### Material for the task ###

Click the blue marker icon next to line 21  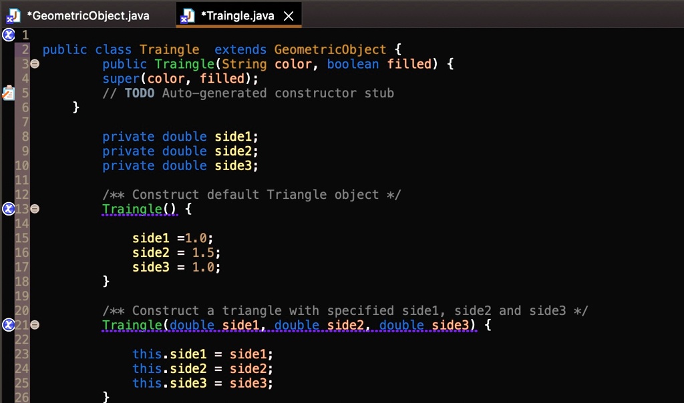8,325
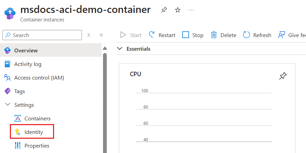The image size is (306, 153).
Task: Open the more options ellipsis menu
Action: click(x=191, y=10)
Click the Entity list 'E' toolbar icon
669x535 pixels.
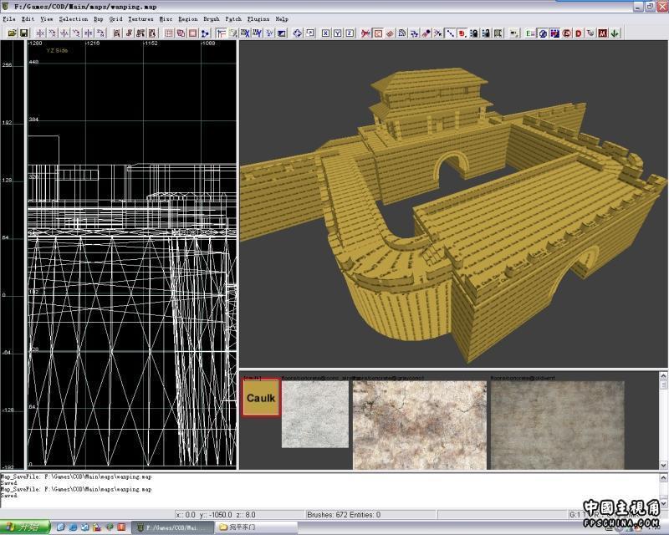click(530, 33)
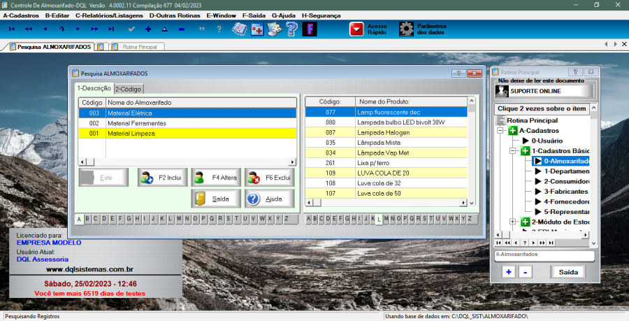629x321 pixels.
Task: Open Acesso Rápido red icon
Action: 357,29
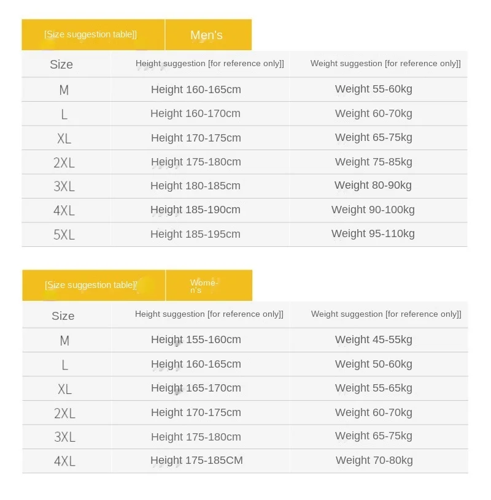Viewport: 491px width, 500px height.
Task: Select the Weight 90-100kg cell
Action: click(x=373, y=210)
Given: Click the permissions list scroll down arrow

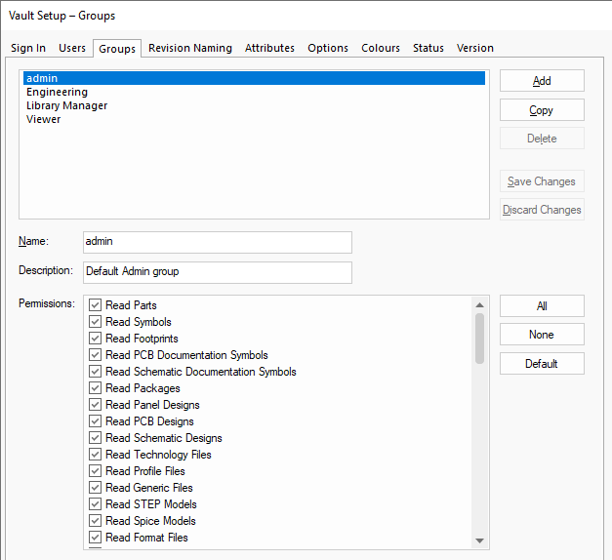Looking at the screenshot, I should tap(479, 540).
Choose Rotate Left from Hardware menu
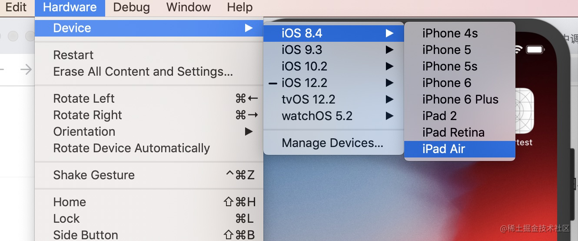 (149, 98)
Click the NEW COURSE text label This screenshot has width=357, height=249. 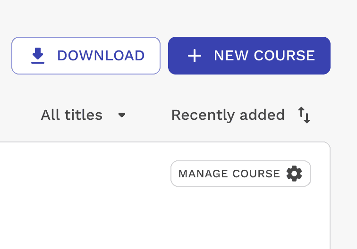point(264,56)
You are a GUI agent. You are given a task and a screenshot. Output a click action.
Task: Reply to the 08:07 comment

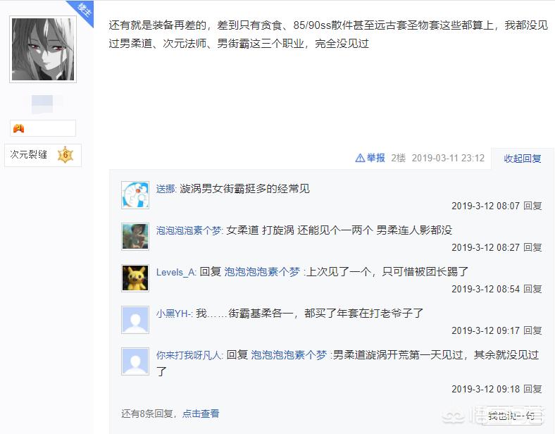tap(532, 206)
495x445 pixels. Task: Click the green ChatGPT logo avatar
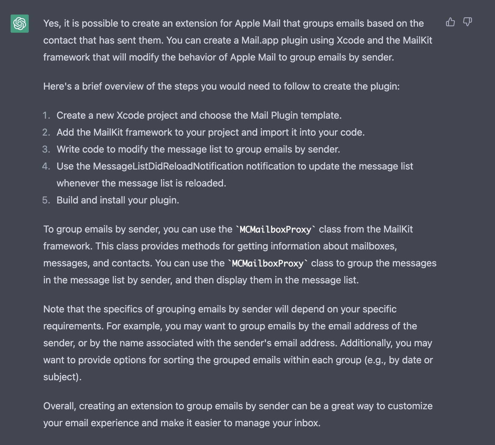click(x=20, y=24)
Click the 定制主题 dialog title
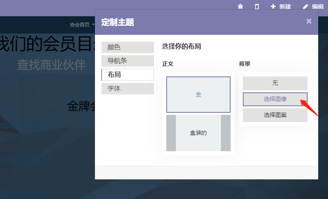Screen dimensions: 328x199 [x=117, y=22]
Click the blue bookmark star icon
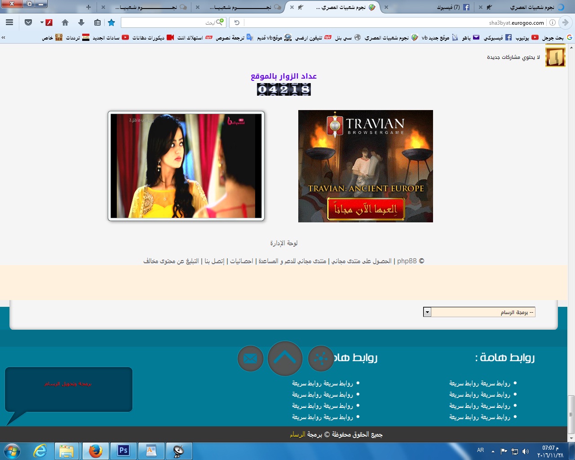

###

(What to produce): Reproduce the span beginning at the line with "495x445 pixels. Task: Click" and ending at the last line of the entries above, inclusive, exactly as it stands. Exclude the pictures.

(Expected answer):
495x445 pixels. Task: Click the green ChatGPT logo avatar
click(x=20, y=24)
Click the 定制主题 dialog title
Screen dimensions: 328x199 [x=117, y=22]
Click the blue bookmark star icon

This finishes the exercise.